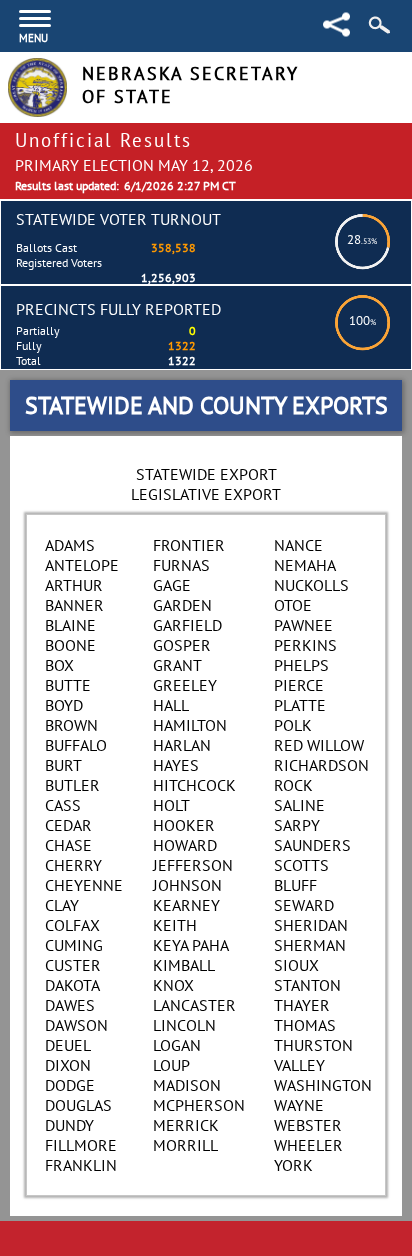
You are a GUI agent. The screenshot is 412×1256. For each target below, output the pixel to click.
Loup (171, 1065)
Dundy (69, 1125)
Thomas (305, 1025)
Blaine (70, 625)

## [Exercise instructions]
Leave out the pictures and return every record word for word.

## [Solution]
You are a GUI agent. The screenshot is 412×1256. For each target below, output the pixel to click.
Loup (171, 1065)
Dundy (69, 1125)
Thomas (305, 1025)
Blaine (70, 625)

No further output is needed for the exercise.